Thank you for posting, but please, please revisit Starfire's chapter and make it reflect her so that falls in line with the rest of your impressive, thoughtful psychological analyses.
| FallenHope-Angel chapter 20 . 2/2/2012
wow, that was pretty intense. but also very funny and good.
| Unices chapter 20 . 6/25/2011
Nicely done the backgrounds were nice though the tower was made from a fallen ship in the first chronolical episode not by cyborg
| incense-whiskers chapter 20 . 5/10/2010
I love this. The idea of giving a pysch evaluation is one I've never seen yet. Each character was done well and the backgrounds was (from what I read of comics) accurate. The physiques all seem the same but I guess that's a given when you're running around as a super hero. Superb job.
| Marlicat chapter 20 . 10/9/2009
| Mrs Maxim de Winter chapter 6 . 7/17/2009
I'm wary of the way you characterized Starfire here- you made her seem like a complete airhead oddball with a strong sexual appetite. Though she occasionally sprinkles in Tamaranian words and once in a while says "friend" before someone's name in conversation, you took it to the max here.
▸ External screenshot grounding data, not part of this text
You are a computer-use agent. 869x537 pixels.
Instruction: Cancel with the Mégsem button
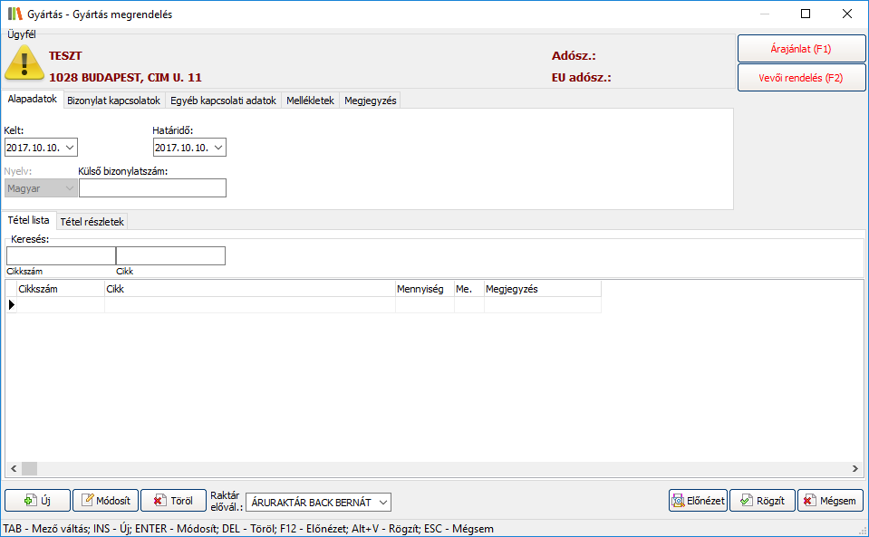click(x=830, y=501)
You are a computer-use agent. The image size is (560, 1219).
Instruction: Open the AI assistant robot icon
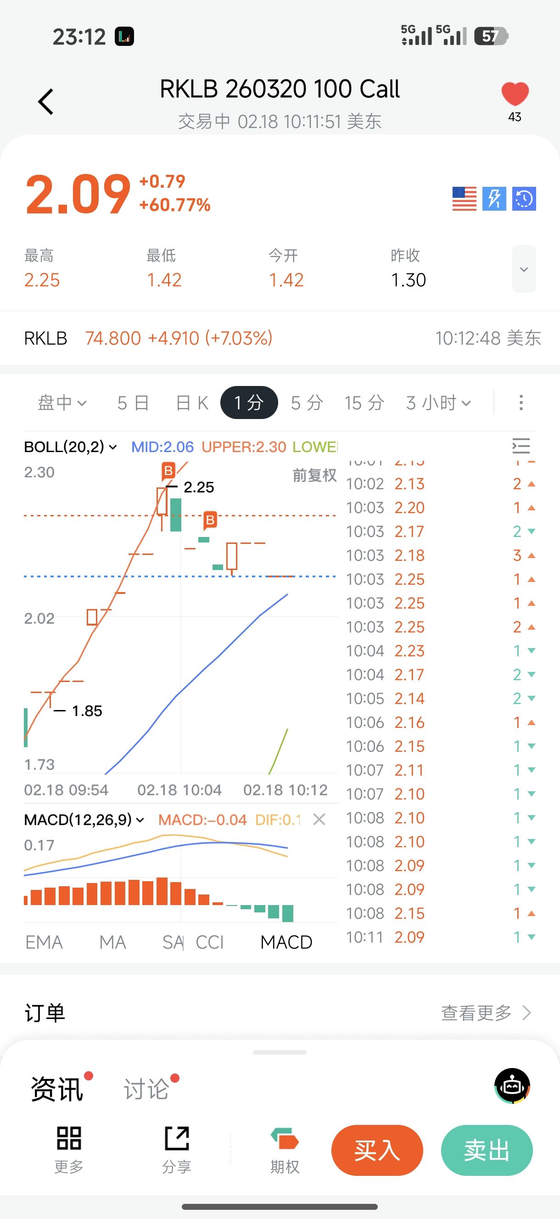pyautogui.click(x=512, y=1086)
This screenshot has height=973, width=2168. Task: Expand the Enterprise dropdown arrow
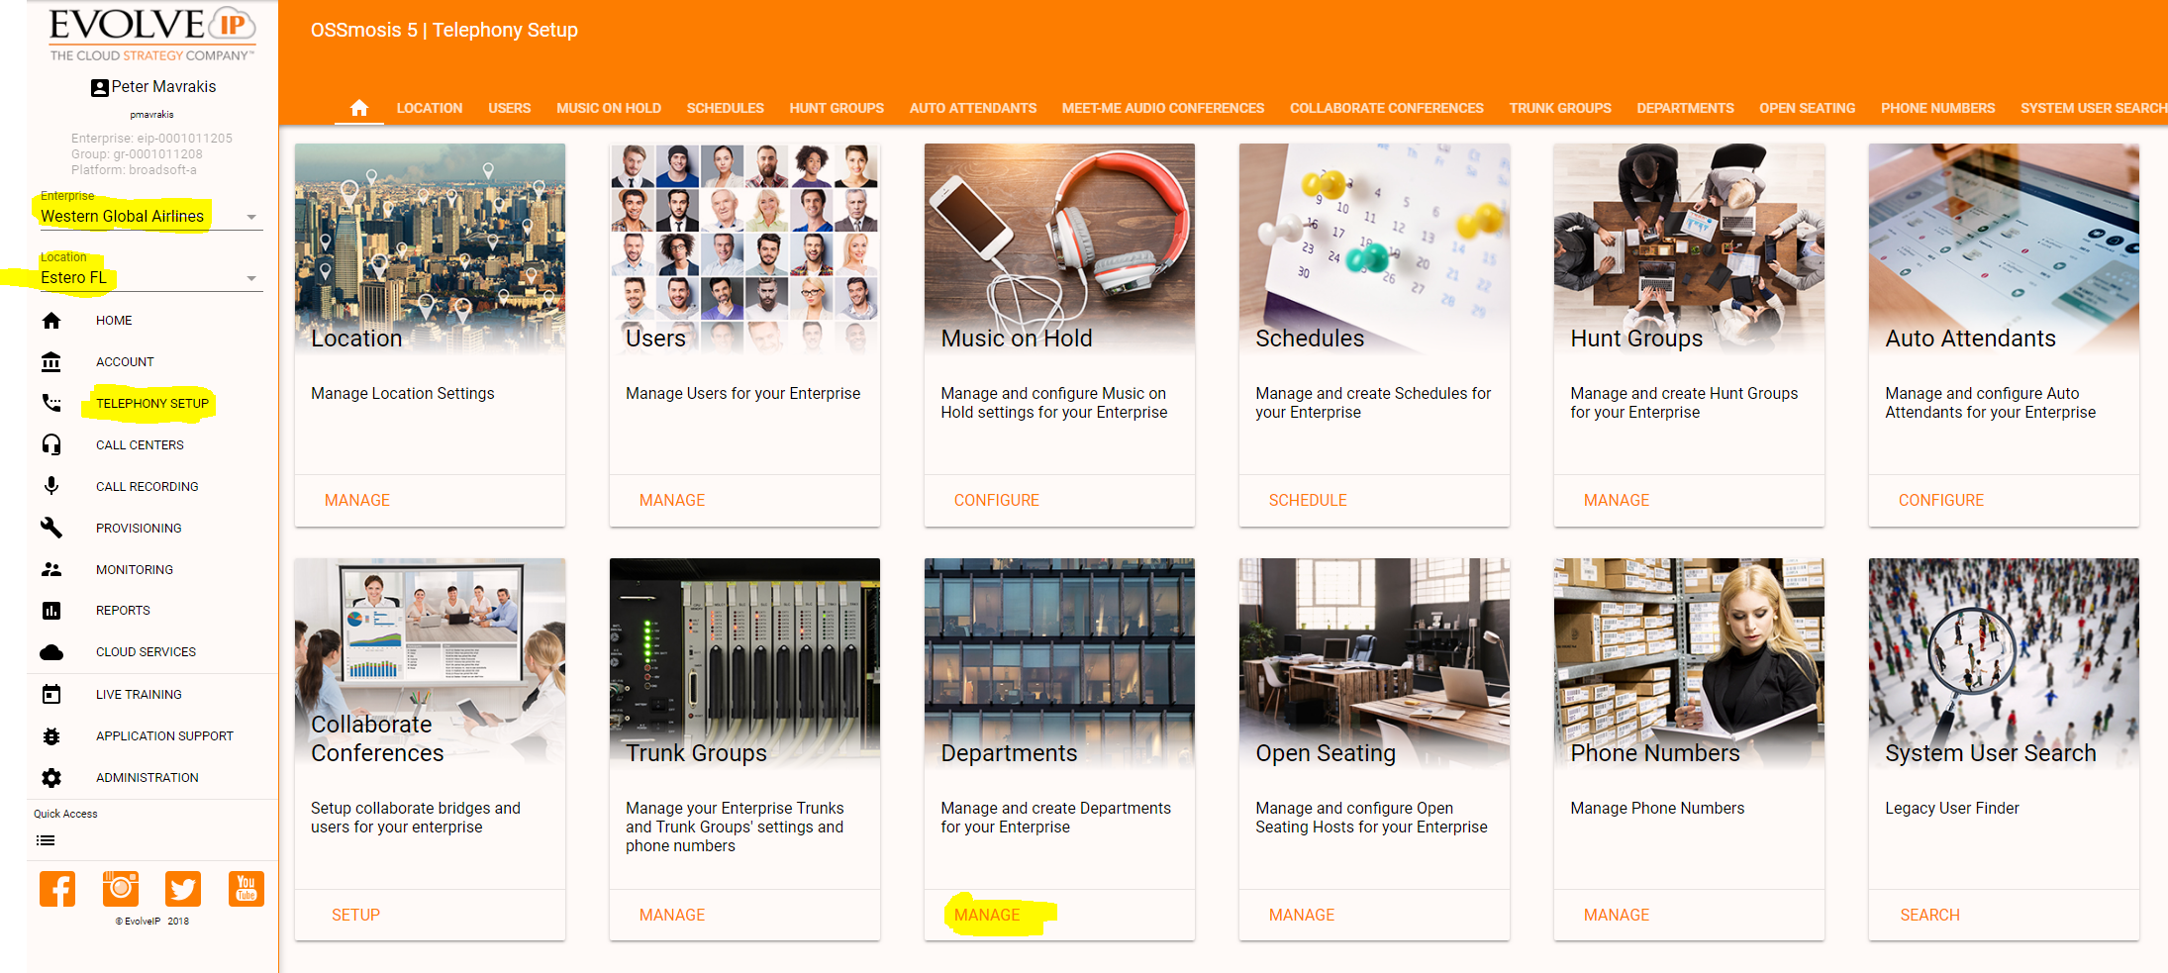[x=251, y=217]
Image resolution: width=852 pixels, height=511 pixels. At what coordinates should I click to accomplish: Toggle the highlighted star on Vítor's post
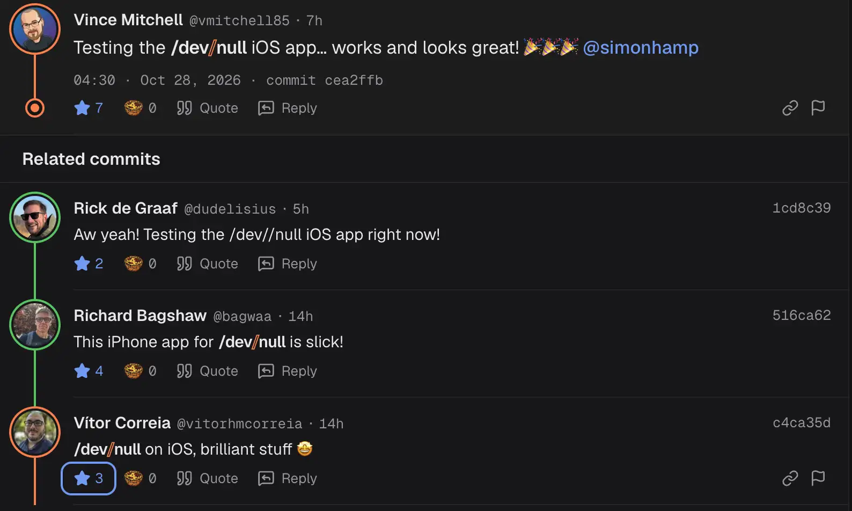89,478
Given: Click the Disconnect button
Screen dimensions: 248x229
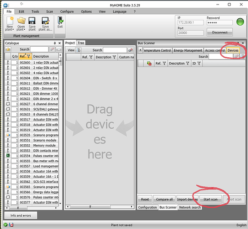Looking at the screenshot, I should 220,32.
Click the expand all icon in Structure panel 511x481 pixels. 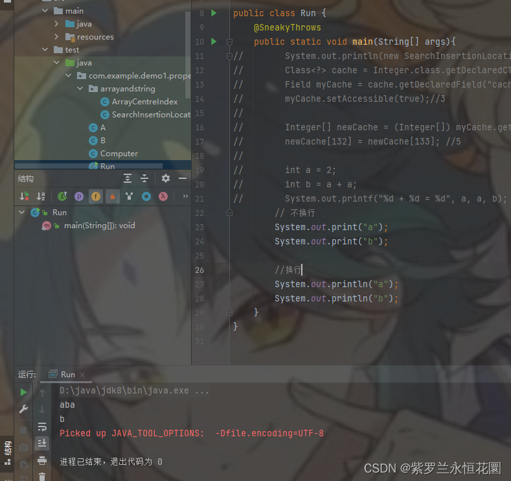coord(128,178)
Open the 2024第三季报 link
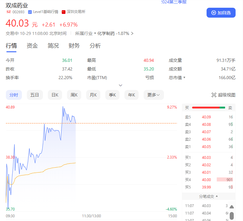The width and height of the screenshot is (243, 221). pyautogui.click(x=174, y=2)
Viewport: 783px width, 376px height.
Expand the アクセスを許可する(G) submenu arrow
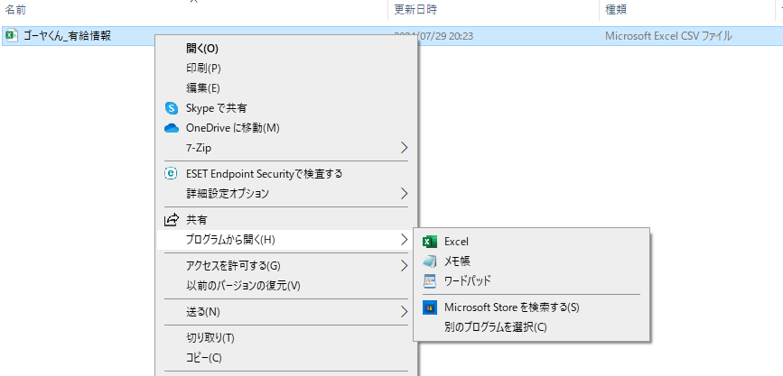click(x=404, y=265)
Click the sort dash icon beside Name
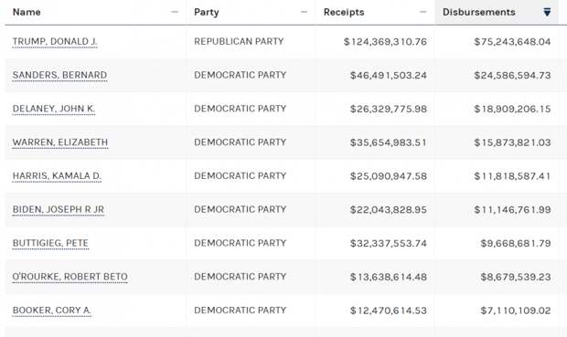Screen dimensions: 567x337 pyautogui.click(x=175, y=12)
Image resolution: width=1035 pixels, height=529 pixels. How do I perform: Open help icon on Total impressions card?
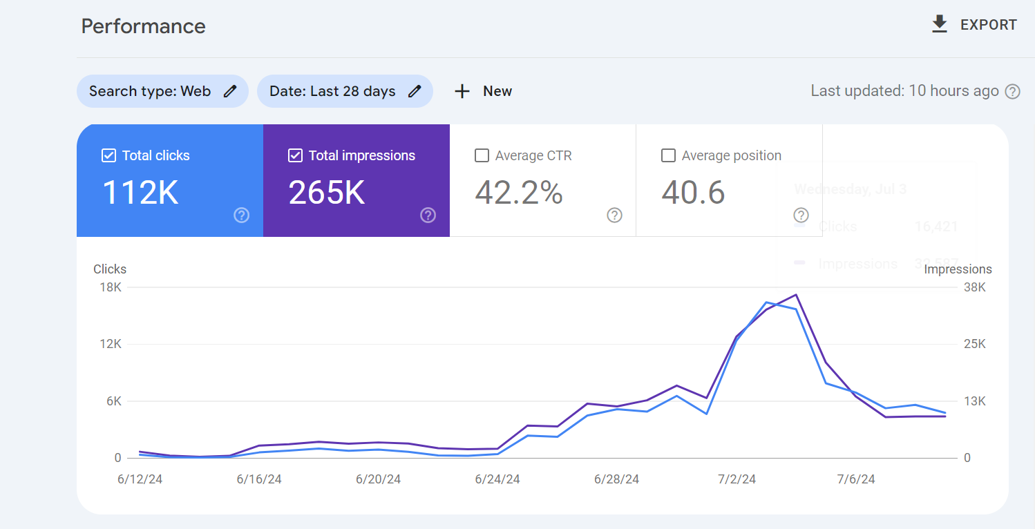click(428, 215)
Also, the word association game made her seem quite stupid.
Overall, this is a very entertaining story, though.
| BurnishTomatoes chapter 5 . 7/6/2009
You know, M.D. means Medical Doctor, right?
| nequam-tenshi chapter 20 . 6/26/2009
wow! that's unbelievible! sweet story!
| Denalien chapter 20 . 5/10/2009
:D heh this was fun!
| Xment2bursX chapter 20 . 4/24/2009
Wow, this was awesome! I seriously loved it. I think Kidflash's interview was my fav - the way you wrote him and his whole story really pulled me in - , but the others arent far behind. Speedy and Aqua's story made me really sad though. I can only hope that there was an unspoken reunification at the end - jk... or not-. Jinx really made me laugh as did everyones fixations with butts/Kidflash. I loved it!